C’è chi aspetta una vita intera per scoprire chi è davvero. E c’è chi, quando finalmente lo scopre, trova non solo un nome, ma una famiglia intera che lo stava aspettando dall’altra parte dell’oceano. È quello che è successo a un uomo di New York che, dopo un ictus che gli aveva tolto parola e movimento, ha espresso un unico desiderio alla moglie: ritrovare le proprie origini italiane prima che fosse troppo tardi. La sua storia è stata raccontata dal magazine americano People.

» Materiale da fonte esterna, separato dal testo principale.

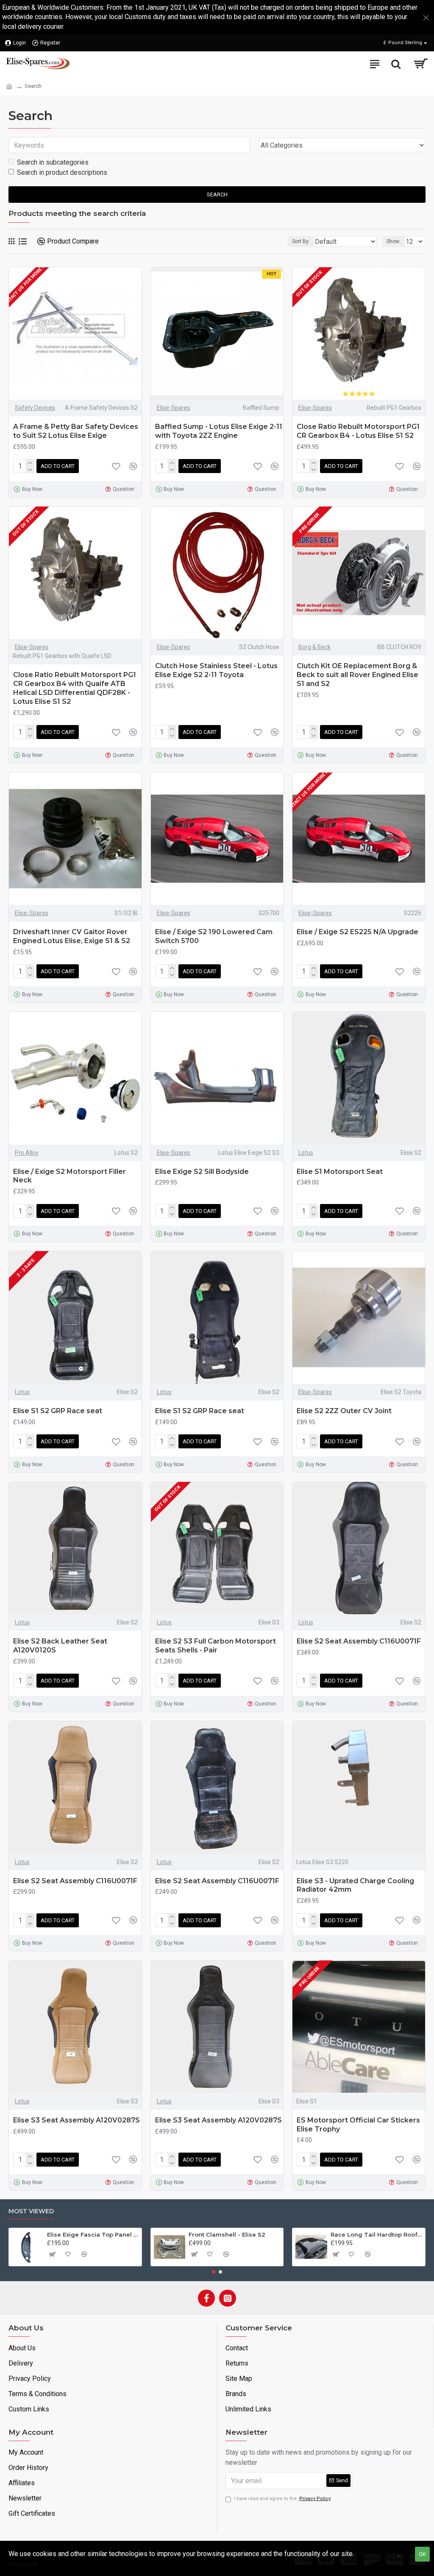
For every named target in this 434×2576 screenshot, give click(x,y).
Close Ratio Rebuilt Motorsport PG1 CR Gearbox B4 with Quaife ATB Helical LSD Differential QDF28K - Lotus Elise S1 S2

Nato Giancarlo Lavi a Torino nel 1952, l’uomo – conosciuto poi negli Stati Uniti come Carlo Arco – era stato abbandonato alla nascita e aveva passato i primi cinque anni di vita in un istituto religioso, prima di essere adottato da una famiglia americana. Della sua storia, delle sue radici, non sapeva assolutamente nulla.

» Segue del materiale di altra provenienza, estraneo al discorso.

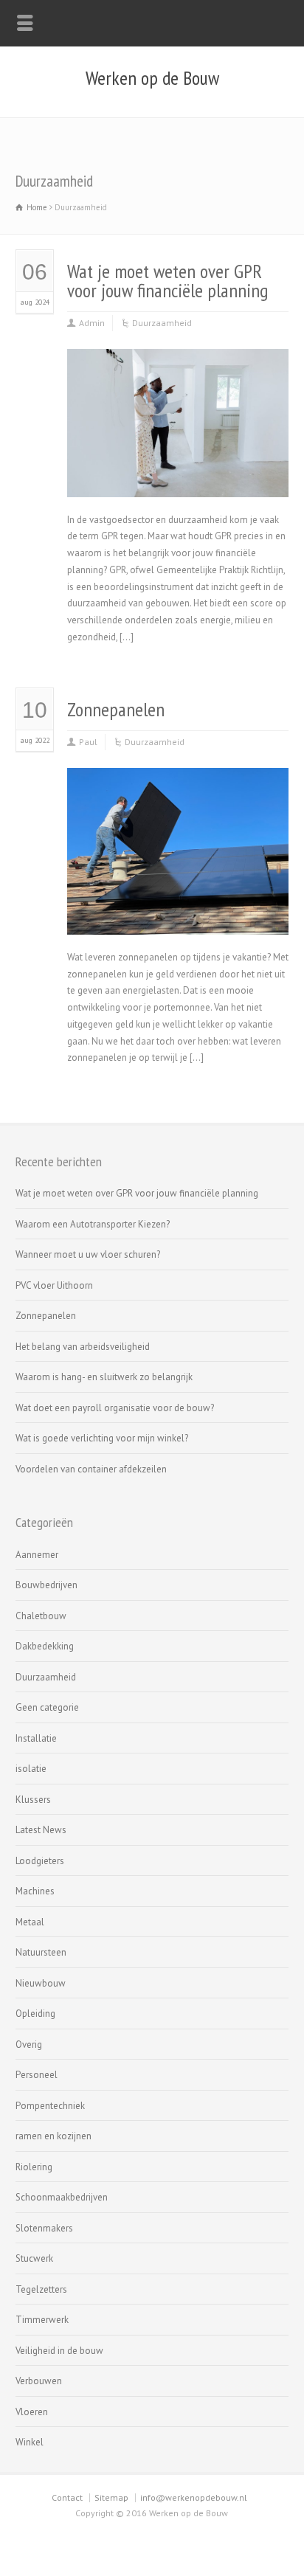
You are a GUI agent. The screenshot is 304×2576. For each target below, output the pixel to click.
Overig (28, 2044)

Cresciuto in America, sposatosi con Debra e costruita una vita insieme, Carlo aveva sempre portato con sé quella domanda senza risposta. Quando la salute ha cominciato a vacillare, la moglie ha promesso che avrebbe fatto tutto il possibile per aiutarlo a scoprire da dove venisse davvero. Dopo mesi di ricerche negli archivi italiani, senza risultati, Debra lo ha convinto a provare un test del DNA a domicilio tramite MyHeritage, un portale di genealogia.
Quel test, fatto a 66 anni, ha cambiato tutto. Carlo ha scoperto di avere un fratellastro in Sicilia, Angelo Iuppa, oggi 67 anni.

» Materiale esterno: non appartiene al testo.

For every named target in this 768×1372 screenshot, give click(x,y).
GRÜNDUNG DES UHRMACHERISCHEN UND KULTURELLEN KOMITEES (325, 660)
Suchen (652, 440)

Prima della loro prima videochiamata, Angelo racconta di aver preparato un lungo elenco di domande, spinto dalla curiosità. Ma tutto è cambiato appena Carlo è apparso sullo schermo: la somiglianza con il volto del padre era impressionante. Ha riconosciuto qualcosa di profondamente familiare in quel volto, pur non avendolo mai visto prima. In quell’istante, ogni domanda preparata è svanita: Carlo non era più un semplice riscontro genetico, ma un fratello vero e proprio.
La scoperta ha portato alla luce circa 50 parenti in Italia, tra cui cinque fratelli. Angelo e suo figlio Marco hanno poi viaggiato dalla Sicilia a New York per conoscere Carlo di persona. Nonostante una vita intera passata su due sponde opposte dell’Atlantico, i due fratelli hanno trovato somiglianze sorprendenti, non solo nei tratti del viso ma anche nel carattere.
Mentre approfondiva le ricerche negli archivi pubblici, Angelo è riuscito a risalire anche a informazioni sulla madre biologica di Carlo, restituendogli finalmente pezzi di una storia che si era portato dentro per tutta la vita.
Carlo non ha mai avuto l’occasione di tornare in Italia: è morto nel novembre 2023, a 71 anni. Ma il legame che aveva ritrovato non si è spezzato. Sono state la moglie Debra e la figlia Dana a compiere quel viaggio per lui, andando in Sicilia a conoscere i parenti ritrovati e a visitare i luoghi legati alle sue origini. Una storia di attese lunghe una vita, di risposte arrivate quasi troppo tardi, e di una famiglia che, nonostante tutto, ha scelto di ritrovarsi.